(A series of records)
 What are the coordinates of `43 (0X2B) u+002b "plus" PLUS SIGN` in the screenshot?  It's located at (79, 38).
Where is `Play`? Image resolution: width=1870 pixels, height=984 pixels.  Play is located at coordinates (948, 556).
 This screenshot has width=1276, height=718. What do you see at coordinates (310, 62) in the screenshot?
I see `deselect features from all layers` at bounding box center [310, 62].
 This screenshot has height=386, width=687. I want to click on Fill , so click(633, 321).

## INSTRUCTIONS FOR THE TASK:
Format every one of the records above as a Markdown table with two columns, Row and Line. Put a row number in Row and the text of each line in Line, and leave out blank lines.

## TASK RESULT:
| Row | Line |
|---|---|
| 1 |  What are the coordinates of `43 (0X2B) u+002b "plus" PLUS SIGN` in the screenshot?  It's located at (79, 38). |
| 2 | Where is `Play`? Image resolution: width=1870 pixels, height=984 pixels.  Play is located at coordinates (948, 556). |
| 3 |  This screenshot has width=1276, height=718. What do you see at coordinates (310, 62) in the screenshot? |
| 4 | I see `deselect features from all layers` at bounding box center [310, 62]. |
| 5 |  This screenshot has height=386, width=687. I want to click on Fill , so click(633, 321). |